**Passage given:**
[swift-evolution] Strings in Swift 4

Tue Jan 31 13:23:49 CST 2017

on Mon Jan 30 2017, Olivier Tardieu <tardieu-AT-us.ibm.com> wrote:

> Thanks for the clarifications.
> More comments below.
>
> dabrahams at apple.com wrote on 01/24/2017 05:50:59 PM:
>
>> Maybe it wasn't clear from the document, but the intention is that
>> String would be able to use any model of Unicode as a backing store, and
>> that you could easily build unsafe models of Unicode... but also that
>> you could use your unsafe model of Unicode directly, in string-ish ways.
>
> I see. If I understand correctly, it will be possible for instance to 
> implement an unsafe model of Unicode with a UInt8 code unit and a 
> maxLengthOfEncodedScalar equal to 1 by only keeping the 8 lowest bits of 
> Unicode scalars.

Eh... I think you'd just use an unsafe Latin-1 for that; why waste a
bit?

Here's an example (work very much in-progress):
https://github.com/apple/swift/blob/9defe9ded43c6f480f82a28d866ec73d803688db/test/Prototypes/Unicode.swift#L877

>> > A lot of machine processing of strings continues to deal with 8-bit
>> > quantities (even 7-bit quantities, not UTF-8).  Swift strings are
>> > not very good at that. I see progress in the manifesto but nothing
>> > to really close the performance gap with C.  That's where "unsafe"
>> > mechanisms could come into play.
>> 
>> extendedASCII is supposed to address that.  Given a smart enough
>> optimizer, it should be possible to become competitive with C even
>> without using unsafe constructs.  However, we recognize the importance
>> of being able to squeeze out that last bit of performance by dropping
>> down to unsafe storage.

**Request A:**
Answer these questions about the thread on strings in Swift 4, giving each answer on its own line marked as the questions are:
(i) On what day, date and time was this message sent?
(ii) What does the reply propose using in place of a model that keeps only the 8 lowest bits of Unicode scalars?
(iii) What is named as the feature intended to address machine processing of 8-bit quantities?

**Excerpted data:**

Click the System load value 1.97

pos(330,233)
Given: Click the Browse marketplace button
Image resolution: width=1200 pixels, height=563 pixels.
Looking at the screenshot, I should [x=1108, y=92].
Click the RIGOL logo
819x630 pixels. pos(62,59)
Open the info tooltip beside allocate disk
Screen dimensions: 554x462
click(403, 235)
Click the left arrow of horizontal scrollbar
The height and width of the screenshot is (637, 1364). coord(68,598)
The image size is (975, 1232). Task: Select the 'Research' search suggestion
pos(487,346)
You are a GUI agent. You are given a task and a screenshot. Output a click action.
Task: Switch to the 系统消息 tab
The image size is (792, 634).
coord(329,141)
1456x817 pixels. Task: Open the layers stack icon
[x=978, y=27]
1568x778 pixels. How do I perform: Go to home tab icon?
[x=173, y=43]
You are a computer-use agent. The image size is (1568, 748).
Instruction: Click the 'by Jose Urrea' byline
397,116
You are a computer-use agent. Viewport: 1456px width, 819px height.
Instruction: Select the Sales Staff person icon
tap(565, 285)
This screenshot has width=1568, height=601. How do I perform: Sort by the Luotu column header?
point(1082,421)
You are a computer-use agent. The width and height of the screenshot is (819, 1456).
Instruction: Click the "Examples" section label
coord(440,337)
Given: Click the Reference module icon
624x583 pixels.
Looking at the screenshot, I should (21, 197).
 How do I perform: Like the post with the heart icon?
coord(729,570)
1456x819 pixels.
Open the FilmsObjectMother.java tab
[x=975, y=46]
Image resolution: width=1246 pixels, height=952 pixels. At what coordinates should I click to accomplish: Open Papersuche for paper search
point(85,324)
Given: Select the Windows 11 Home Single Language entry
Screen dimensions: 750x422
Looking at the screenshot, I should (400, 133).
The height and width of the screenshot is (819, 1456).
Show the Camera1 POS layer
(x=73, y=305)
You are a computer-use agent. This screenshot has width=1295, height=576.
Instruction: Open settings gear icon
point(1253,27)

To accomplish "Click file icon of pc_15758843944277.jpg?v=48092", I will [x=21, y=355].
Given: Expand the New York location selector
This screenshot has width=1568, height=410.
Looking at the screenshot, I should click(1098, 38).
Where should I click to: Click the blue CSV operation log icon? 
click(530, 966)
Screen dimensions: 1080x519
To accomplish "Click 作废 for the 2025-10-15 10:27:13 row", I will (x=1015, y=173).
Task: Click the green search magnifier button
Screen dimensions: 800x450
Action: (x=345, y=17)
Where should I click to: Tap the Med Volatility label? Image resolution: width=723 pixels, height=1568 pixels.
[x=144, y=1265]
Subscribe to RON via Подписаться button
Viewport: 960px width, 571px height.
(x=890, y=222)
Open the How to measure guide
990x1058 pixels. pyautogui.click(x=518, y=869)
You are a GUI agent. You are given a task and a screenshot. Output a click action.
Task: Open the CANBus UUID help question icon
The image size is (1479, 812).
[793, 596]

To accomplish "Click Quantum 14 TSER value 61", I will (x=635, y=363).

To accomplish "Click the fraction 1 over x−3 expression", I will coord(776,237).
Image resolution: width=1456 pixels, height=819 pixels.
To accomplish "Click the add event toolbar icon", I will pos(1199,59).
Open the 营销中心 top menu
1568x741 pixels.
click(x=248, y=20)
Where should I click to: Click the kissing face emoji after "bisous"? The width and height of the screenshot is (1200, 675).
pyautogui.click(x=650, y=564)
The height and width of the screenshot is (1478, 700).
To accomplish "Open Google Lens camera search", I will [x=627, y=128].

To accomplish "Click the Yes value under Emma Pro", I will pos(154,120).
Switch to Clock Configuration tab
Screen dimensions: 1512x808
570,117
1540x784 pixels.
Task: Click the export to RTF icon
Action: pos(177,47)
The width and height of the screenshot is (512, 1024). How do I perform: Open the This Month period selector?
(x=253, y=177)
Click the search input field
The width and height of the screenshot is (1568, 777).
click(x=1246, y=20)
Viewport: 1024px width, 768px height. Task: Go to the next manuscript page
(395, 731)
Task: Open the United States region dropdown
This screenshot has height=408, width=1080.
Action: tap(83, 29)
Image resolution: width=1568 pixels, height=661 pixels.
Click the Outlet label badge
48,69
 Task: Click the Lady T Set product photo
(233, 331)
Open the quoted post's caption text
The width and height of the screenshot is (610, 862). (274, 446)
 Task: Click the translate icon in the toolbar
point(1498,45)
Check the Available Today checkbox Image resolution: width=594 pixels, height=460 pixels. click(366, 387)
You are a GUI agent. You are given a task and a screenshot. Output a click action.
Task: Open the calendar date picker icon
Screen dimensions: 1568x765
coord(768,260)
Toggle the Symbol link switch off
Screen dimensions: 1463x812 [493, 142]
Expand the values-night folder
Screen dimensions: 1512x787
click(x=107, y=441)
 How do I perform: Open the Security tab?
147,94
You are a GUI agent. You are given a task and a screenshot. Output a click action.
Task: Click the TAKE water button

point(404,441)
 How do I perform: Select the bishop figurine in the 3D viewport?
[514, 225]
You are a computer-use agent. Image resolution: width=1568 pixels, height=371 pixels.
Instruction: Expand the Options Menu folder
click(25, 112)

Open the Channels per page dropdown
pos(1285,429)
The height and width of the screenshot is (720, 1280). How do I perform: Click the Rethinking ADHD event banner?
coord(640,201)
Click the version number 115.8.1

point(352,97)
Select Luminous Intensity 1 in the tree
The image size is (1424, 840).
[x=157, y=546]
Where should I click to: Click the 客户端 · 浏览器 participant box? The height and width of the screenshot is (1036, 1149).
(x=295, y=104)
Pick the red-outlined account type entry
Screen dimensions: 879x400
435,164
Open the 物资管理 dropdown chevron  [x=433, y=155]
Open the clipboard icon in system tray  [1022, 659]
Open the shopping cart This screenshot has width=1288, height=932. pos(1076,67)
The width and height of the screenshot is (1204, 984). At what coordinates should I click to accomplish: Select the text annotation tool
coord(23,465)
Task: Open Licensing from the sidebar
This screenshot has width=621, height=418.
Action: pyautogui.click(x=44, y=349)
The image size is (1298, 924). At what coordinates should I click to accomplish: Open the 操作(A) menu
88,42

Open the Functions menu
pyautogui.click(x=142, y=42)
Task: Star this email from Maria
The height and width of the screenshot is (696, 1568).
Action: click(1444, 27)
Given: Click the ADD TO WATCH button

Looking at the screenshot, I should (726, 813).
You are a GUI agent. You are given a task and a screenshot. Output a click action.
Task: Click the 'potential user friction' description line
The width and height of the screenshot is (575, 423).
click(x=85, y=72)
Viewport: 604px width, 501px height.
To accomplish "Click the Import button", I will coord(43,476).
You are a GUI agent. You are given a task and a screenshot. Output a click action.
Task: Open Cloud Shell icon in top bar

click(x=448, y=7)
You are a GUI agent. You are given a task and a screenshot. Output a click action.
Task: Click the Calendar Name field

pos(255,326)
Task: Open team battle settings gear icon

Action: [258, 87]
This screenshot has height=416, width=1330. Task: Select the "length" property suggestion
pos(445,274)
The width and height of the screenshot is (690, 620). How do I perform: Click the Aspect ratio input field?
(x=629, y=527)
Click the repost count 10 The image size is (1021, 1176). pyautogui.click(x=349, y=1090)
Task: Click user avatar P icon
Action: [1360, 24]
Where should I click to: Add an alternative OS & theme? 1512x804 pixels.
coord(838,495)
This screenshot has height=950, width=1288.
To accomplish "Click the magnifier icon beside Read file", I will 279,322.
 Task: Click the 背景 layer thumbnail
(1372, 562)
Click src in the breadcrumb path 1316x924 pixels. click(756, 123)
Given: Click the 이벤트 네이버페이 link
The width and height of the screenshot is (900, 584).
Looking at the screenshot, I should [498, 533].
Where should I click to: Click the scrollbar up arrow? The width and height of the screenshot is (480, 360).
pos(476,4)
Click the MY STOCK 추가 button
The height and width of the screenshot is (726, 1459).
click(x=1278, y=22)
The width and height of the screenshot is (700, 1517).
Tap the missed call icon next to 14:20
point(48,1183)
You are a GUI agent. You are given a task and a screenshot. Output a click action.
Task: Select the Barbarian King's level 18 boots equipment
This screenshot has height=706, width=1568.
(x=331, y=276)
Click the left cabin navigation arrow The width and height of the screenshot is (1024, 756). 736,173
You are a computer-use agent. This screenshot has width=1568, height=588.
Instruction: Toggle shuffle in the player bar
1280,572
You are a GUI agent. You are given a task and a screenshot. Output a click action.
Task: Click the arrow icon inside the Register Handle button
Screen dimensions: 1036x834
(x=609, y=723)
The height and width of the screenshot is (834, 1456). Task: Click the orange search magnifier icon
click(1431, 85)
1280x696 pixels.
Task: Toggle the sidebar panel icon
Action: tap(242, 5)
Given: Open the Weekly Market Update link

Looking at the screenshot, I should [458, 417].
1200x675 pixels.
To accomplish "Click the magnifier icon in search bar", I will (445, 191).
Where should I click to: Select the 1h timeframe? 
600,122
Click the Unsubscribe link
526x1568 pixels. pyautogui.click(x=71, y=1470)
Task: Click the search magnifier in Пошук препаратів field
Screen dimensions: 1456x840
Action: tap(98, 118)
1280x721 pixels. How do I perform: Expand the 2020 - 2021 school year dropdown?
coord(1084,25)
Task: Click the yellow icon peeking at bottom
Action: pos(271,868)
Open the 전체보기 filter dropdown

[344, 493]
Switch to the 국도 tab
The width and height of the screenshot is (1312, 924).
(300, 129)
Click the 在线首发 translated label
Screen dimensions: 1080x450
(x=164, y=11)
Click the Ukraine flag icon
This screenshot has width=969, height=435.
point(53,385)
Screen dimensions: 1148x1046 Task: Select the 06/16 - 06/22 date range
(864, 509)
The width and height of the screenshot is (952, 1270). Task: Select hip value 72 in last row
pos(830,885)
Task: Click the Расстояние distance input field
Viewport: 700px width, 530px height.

**Request B:**
Rescale the listing starting at the line that contains "This screenshot has height=416, width=1330." and ending at the line that contains "(x=629, y=527)". Reproduce only these lines, requests included, with every coordinate in the answers multiplied by 1.7 and rounded to the nearest whole number, halves rounded up.

**Correct response A:**
(i) Tue Jan 31 13:23:49 CST 2017
(ii) An unsafe Latin-1
(iii) extendedASCII

**Correct response B:**
This screenshot has height=416, width=1330. Task: Select the "length" property suggestion
pos(757,466)
The width and height of the screenshot is (690, 620). How do I perform: Click the Aspect ratio input field?
(x=1069, y=896)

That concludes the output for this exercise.